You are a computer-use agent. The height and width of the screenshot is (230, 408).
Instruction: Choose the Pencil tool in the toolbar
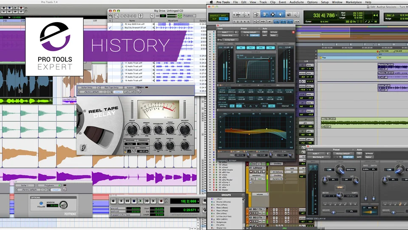pyautogui.click(x=296, y=15)
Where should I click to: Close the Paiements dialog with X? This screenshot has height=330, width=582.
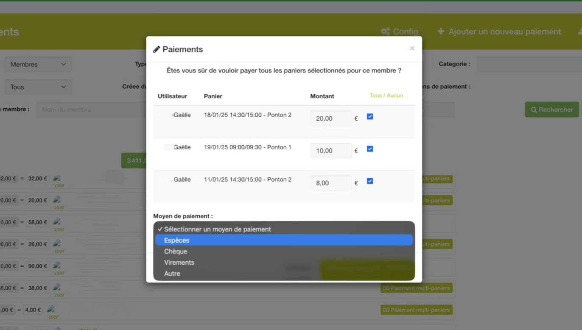[412, 48]
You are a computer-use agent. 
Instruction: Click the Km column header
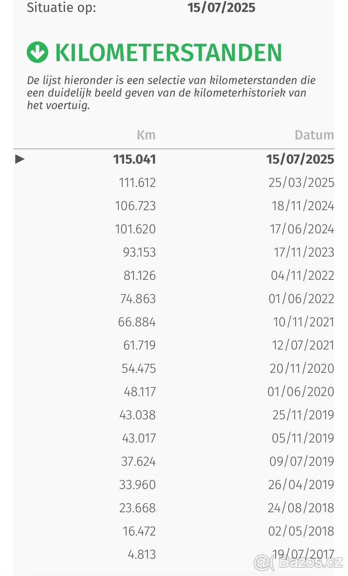(x=146, y=135)
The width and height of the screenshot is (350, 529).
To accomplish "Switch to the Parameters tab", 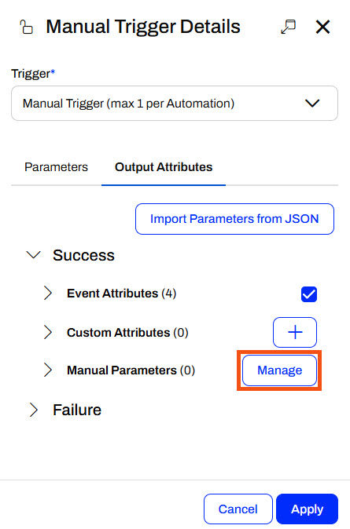I will pyautogui.click(x=56, y=167).
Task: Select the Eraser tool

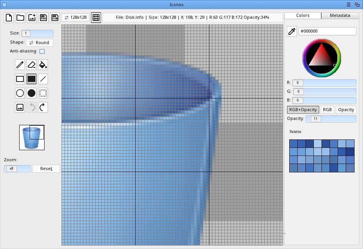Action: [x=31, y=65]
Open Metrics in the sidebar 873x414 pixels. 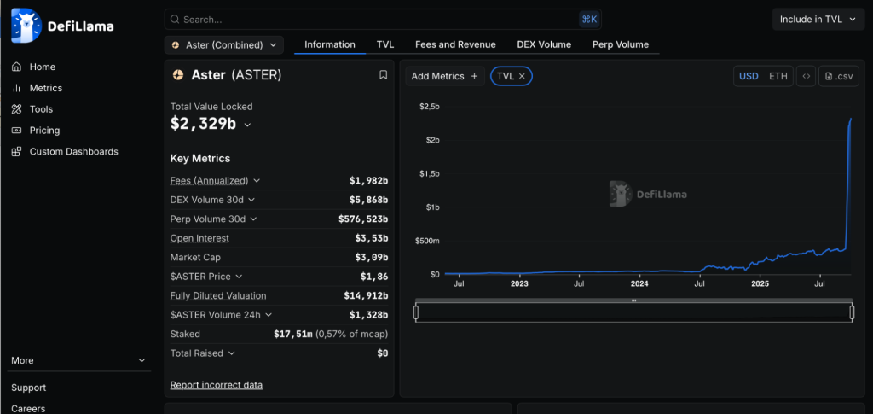point(45,88)
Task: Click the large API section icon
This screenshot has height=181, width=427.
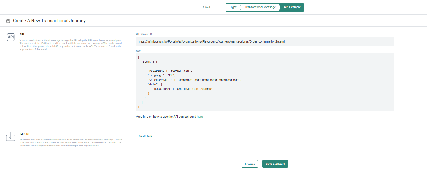Action: (11, 37)
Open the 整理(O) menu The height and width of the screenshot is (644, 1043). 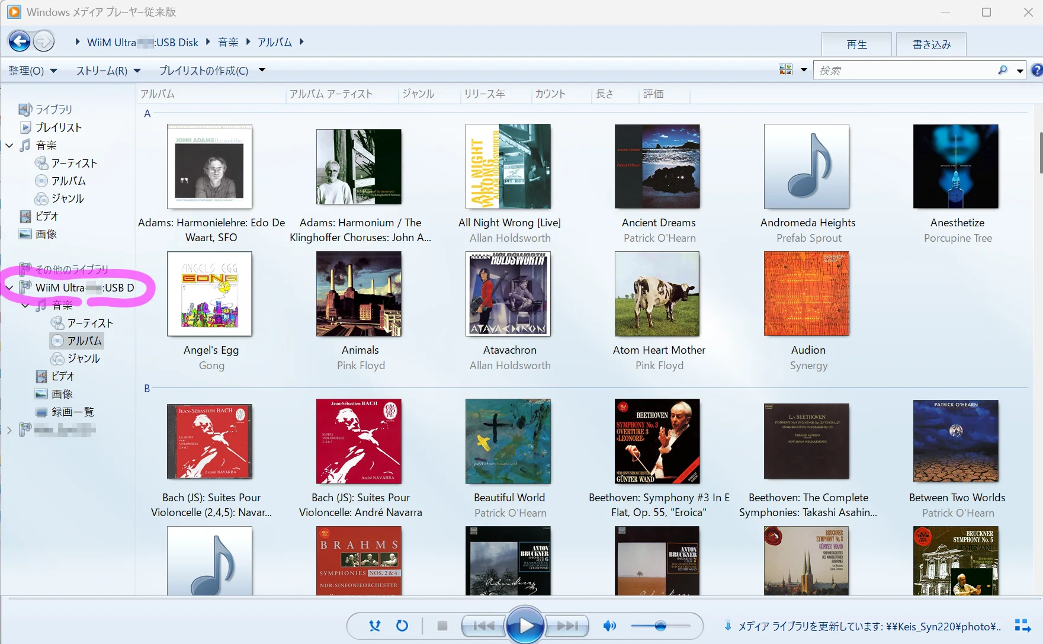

───

Return the stretch of entries from the line containing "Task: Click the large API section icon" through the end of the entries exactly as it appears, with no changes, leaving out the pictures.

§ **RESPONSE BELOW**:
Task: Click the large API section icon
This screenshot has height=181, width=427.
Action: (11, 37)
Open the 整理(O) menu The height and width of the screenshot is (644, 1043). 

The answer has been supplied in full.